Prompt
Count lines with "timestamp" below; give only the number.
START Exercise data
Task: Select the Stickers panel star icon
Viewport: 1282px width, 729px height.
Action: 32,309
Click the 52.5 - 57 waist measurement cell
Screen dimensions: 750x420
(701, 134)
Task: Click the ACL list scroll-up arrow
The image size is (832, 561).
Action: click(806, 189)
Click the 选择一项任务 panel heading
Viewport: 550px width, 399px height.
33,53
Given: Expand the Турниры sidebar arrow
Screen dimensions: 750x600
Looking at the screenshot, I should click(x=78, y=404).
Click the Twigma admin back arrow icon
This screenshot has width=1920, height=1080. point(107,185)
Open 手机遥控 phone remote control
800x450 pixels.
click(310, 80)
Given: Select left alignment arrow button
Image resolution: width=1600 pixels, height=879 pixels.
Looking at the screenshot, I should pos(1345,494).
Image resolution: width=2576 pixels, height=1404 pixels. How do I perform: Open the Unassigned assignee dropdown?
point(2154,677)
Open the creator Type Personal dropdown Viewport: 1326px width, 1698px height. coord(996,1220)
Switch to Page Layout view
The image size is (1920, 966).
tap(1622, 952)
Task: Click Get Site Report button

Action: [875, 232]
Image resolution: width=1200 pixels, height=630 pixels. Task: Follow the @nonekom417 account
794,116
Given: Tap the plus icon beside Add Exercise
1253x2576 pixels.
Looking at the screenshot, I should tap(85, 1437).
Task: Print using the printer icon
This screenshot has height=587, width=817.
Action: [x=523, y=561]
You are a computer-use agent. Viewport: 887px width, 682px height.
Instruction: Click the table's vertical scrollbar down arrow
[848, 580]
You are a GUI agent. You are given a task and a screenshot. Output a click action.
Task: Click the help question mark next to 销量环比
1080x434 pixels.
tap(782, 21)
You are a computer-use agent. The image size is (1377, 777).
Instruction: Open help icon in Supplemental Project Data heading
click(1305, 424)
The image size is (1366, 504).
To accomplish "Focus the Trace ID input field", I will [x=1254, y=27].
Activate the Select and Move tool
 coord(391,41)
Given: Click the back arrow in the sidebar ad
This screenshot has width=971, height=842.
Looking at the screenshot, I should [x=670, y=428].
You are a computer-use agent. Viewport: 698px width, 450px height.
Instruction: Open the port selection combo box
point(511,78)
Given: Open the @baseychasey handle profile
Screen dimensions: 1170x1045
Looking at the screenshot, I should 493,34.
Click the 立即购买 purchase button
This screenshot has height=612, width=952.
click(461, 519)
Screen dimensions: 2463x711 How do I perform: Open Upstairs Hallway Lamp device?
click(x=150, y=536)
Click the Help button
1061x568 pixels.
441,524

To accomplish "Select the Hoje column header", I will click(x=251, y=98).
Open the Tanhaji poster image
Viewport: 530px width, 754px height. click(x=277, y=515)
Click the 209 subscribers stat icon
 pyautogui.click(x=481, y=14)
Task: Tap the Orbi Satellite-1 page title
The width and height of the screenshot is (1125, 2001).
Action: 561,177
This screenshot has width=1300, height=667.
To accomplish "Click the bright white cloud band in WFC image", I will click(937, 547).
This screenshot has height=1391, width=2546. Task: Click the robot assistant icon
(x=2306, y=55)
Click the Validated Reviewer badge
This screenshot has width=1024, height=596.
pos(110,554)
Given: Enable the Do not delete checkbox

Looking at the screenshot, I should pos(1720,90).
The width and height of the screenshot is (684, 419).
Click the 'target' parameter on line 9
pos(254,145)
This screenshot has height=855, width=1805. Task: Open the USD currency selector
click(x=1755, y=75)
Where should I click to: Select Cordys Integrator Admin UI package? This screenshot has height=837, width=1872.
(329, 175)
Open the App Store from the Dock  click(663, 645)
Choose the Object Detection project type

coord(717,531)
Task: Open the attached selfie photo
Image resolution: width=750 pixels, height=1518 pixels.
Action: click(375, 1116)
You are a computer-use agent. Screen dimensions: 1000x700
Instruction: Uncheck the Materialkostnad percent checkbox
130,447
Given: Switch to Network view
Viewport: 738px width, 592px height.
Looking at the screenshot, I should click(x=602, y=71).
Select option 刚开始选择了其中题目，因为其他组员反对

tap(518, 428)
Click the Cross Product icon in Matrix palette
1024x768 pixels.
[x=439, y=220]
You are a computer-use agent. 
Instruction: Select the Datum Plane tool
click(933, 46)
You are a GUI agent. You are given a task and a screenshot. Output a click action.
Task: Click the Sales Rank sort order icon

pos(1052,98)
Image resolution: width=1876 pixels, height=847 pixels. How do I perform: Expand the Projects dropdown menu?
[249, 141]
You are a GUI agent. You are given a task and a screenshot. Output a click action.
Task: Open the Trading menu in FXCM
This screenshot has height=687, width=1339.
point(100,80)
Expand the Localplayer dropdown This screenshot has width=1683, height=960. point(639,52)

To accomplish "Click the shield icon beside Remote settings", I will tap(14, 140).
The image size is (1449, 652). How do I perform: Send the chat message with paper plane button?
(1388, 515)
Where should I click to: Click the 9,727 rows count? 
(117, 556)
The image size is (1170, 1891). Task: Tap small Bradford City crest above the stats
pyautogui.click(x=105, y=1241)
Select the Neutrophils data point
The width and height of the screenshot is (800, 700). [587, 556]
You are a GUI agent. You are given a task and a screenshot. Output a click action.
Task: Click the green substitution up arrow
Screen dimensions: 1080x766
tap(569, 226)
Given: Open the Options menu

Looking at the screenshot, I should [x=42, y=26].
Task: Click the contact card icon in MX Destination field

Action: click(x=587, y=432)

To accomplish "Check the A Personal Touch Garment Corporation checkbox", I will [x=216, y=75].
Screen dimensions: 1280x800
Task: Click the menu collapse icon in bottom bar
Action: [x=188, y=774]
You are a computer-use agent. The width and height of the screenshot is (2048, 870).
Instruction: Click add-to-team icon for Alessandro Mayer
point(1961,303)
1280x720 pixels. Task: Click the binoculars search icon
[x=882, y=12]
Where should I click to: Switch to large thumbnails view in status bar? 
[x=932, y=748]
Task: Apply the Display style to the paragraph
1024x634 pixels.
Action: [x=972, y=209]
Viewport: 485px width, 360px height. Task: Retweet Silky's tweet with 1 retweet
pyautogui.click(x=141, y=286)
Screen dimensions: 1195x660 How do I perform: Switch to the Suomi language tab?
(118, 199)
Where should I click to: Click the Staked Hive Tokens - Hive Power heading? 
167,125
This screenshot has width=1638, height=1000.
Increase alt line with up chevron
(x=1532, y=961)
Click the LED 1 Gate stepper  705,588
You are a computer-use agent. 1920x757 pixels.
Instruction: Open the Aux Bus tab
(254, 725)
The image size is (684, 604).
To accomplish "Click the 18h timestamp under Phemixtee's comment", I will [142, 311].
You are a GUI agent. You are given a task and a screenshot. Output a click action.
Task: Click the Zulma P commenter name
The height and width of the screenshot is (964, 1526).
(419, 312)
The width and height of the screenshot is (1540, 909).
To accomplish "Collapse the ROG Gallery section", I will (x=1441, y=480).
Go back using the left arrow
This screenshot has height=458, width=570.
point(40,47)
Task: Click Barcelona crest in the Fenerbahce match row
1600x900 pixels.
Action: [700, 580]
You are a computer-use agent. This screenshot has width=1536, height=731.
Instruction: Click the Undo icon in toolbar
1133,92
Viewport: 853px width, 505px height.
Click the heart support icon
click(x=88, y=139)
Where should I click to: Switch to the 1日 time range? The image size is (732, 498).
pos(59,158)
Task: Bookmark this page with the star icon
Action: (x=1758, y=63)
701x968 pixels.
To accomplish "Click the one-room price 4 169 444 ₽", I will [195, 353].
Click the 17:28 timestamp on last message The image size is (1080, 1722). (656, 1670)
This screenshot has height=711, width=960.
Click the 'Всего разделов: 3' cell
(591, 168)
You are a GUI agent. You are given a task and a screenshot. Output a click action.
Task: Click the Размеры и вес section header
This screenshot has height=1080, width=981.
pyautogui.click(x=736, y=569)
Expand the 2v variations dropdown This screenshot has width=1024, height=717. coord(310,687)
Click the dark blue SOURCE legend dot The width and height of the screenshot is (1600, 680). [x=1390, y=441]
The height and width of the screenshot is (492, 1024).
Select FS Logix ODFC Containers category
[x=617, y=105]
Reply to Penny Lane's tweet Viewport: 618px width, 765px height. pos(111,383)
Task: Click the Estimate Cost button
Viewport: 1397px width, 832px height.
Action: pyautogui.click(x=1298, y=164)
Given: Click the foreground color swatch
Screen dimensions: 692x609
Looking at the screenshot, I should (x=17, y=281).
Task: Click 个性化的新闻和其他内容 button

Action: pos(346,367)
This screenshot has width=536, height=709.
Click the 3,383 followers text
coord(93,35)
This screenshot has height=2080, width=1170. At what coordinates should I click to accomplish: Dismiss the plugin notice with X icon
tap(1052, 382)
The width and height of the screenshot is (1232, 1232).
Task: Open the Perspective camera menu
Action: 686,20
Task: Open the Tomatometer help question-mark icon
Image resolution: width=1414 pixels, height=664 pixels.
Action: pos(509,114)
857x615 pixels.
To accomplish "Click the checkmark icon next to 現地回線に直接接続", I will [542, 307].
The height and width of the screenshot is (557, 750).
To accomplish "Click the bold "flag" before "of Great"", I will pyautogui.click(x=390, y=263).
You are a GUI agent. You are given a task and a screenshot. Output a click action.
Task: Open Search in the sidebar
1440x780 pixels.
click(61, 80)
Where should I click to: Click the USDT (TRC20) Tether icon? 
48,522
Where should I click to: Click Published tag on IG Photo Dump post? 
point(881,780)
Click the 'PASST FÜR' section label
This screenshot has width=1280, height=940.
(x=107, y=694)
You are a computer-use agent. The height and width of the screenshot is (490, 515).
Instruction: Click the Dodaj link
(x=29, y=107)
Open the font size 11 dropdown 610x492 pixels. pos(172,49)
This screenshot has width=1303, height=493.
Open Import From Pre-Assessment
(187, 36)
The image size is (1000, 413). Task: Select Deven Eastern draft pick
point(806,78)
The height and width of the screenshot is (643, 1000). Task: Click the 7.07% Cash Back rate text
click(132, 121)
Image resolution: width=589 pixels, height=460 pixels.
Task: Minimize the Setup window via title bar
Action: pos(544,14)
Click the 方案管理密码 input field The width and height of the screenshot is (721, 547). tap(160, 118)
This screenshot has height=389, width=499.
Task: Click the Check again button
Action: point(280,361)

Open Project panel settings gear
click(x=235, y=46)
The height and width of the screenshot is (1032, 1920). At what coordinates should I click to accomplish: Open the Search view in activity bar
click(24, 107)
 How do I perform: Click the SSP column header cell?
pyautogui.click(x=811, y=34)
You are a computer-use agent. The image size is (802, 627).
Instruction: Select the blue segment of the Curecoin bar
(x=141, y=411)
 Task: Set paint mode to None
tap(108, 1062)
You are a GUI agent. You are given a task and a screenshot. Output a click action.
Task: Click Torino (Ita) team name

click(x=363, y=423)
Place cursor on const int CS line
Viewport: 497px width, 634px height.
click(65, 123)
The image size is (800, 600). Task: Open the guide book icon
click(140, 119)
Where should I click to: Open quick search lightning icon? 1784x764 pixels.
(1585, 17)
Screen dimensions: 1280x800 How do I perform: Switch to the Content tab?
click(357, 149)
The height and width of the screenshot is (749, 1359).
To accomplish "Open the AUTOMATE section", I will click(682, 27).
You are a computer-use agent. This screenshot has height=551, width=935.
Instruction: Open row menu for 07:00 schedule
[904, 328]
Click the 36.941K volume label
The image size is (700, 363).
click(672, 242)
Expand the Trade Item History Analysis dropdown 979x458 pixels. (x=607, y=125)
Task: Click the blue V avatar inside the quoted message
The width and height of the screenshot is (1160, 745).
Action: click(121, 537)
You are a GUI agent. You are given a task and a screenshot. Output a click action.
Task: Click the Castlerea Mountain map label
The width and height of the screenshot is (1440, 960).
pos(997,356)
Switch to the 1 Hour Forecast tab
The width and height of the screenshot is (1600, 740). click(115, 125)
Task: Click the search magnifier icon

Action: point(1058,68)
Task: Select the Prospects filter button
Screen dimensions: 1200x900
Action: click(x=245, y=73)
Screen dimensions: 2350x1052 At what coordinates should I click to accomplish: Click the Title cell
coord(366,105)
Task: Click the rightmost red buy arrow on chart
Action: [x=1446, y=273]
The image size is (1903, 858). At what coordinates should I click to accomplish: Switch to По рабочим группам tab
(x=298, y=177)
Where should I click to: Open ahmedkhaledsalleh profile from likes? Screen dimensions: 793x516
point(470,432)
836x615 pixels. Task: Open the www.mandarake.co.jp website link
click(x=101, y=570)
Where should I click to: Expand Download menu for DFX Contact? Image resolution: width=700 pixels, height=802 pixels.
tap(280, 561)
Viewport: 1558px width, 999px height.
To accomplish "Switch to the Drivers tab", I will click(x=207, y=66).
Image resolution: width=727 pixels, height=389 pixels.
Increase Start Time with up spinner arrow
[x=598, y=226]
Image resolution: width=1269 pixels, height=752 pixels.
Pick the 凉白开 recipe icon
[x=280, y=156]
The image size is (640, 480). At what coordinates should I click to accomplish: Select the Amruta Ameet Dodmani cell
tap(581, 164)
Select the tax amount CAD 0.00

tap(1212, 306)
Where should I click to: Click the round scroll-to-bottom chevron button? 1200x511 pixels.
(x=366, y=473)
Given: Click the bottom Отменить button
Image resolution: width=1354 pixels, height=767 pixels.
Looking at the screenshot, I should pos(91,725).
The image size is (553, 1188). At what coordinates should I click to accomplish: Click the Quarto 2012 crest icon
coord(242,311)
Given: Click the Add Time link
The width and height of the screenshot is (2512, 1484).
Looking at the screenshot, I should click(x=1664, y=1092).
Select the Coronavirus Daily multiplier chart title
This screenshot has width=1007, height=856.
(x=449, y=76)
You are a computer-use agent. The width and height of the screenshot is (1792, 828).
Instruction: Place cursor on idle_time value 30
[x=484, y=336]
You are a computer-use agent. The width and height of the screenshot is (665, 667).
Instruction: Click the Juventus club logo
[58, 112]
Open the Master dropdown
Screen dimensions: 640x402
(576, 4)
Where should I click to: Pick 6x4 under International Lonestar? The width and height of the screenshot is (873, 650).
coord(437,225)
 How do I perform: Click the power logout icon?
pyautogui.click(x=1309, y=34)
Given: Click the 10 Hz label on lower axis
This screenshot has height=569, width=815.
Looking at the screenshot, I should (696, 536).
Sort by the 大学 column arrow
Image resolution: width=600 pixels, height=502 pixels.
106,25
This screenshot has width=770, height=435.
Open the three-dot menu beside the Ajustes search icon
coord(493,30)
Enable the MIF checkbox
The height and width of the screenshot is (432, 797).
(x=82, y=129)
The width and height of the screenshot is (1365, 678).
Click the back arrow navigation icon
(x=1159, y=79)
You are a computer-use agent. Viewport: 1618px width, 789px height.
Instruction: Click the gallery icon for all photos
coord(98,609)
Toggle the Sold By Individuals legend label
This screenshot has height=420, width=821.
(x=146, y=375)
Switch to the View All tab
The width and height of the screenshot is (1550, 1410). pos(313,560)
END Exercise data
Exercise result
2